#### Request:
Copy out everything from the line containing "Viewport: 1080px width, 534px" down to the line containing "pyautogui.click(x=111, y=191)", both lines included, without any change.

#### Supplied entries:
──────

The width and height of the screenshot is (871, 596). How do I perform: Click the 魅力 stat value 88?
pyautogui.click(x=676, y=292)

──────

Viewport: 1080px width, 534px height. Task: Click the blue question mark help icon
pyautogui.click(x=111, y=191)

──────

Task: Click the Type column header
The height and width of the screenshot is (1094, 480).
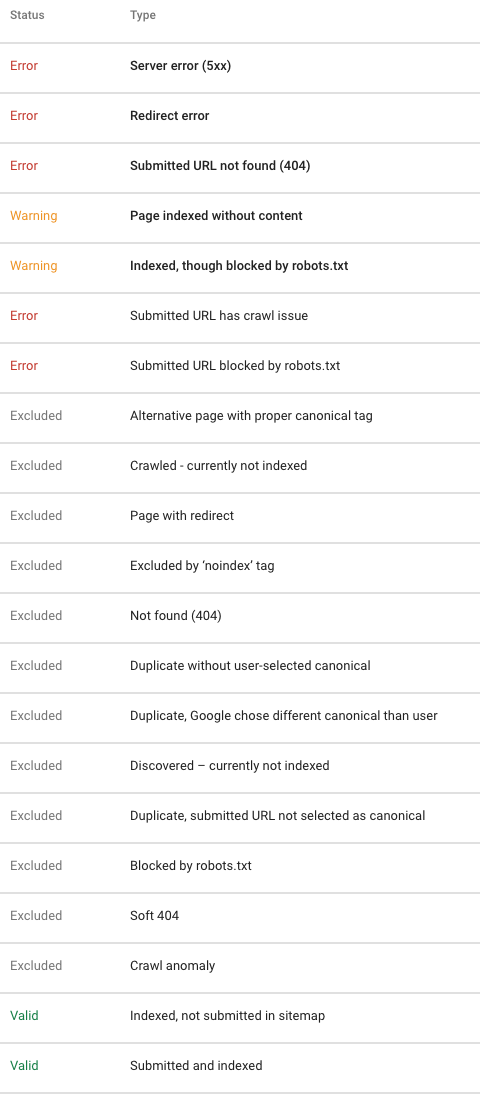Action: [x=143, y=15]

──────

#### Answer to the task:
Viewport: 1080px width, 534px height. Task: Click the blue question mark help icon
pyautogui.click(x=111, y=191)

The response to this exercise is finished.